First consider your marriage and family relationships. [26:00]

  1. What significant experiences have you shared in the last 6 to 12 months? Were they significant experiences to the building and deepening of your relationship? [26:10]
  2. Discuss and dream with your spouse or family about your next adventure. What are some doable options? [26:41]
  3. What are some ways you could increase the level of your intentionality in the creation of shared experiences. Admittedly, the best experiences are things that just happen, but what intentionality do you need to build into your relationship? [27:43]

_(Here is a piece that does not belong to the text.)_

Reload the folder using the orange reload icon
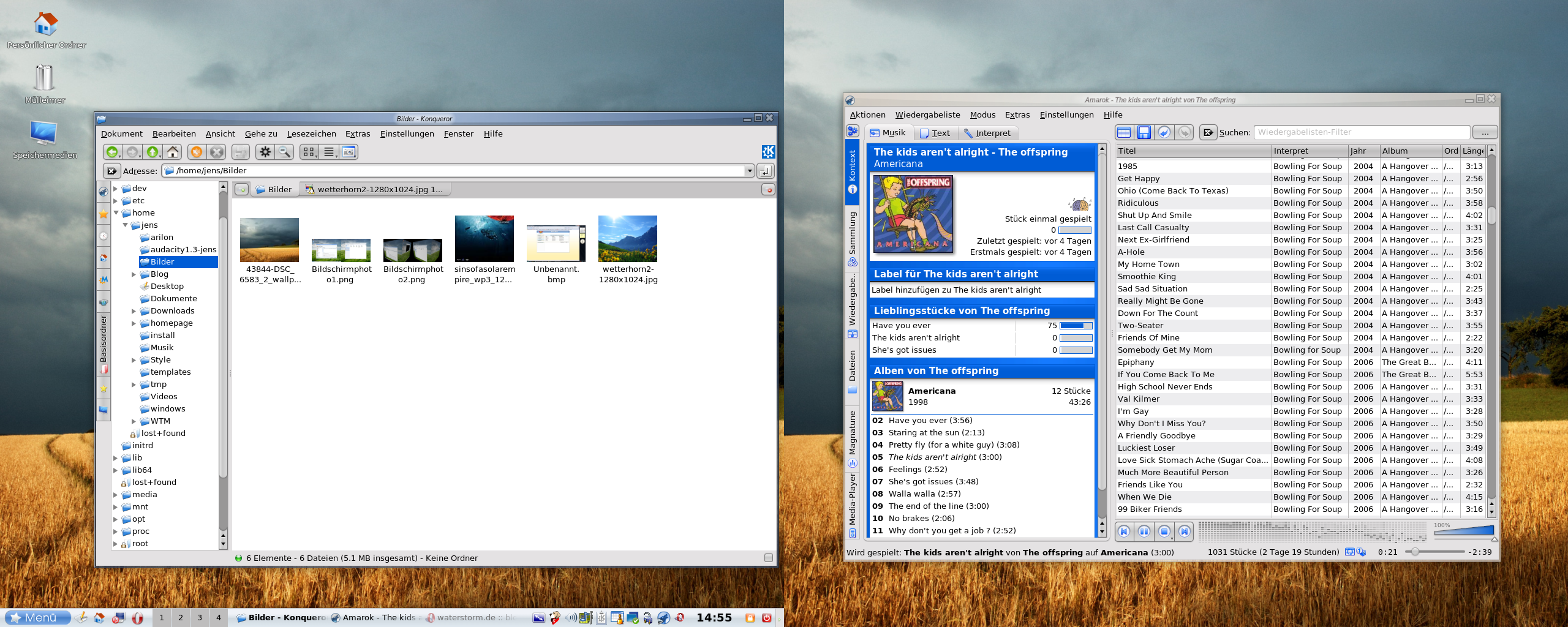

Second, consider your next relational layer. Do you need to need to intentionally pursue shared experiences with friends who are very important to you? [28:11]

  1. Life changes, we go through different seasons, but some relationships are important and are worthy of continued investment. Is there a friendship that you need to make an investment in? [28:27]
  2. Do you have new and developing relationships you would like to expand upon by intentionally pursuing shared experiences with them? What might that look like?

Third, consider your leadership teams, staff, or colleagues.  [29:27]

  1. Are your “meetings” more than just business? How can you inject relationship building into your team meetings? [30:08]
  2. Is there a book you could read together as a team? What conferences or learning opportunities might you experience together? Should you initiate a team retreat complete with some team building exercises? [30:49]
  3. What other opportunities might you intentionally create to “do a little life together” with your team. [32:07]

Finally… [32:33]

Be intentional in creating shared experiences, seize the moments of opportunity, and a lifter of those you love and lead, create a context of shared experience as a foundation to build upon.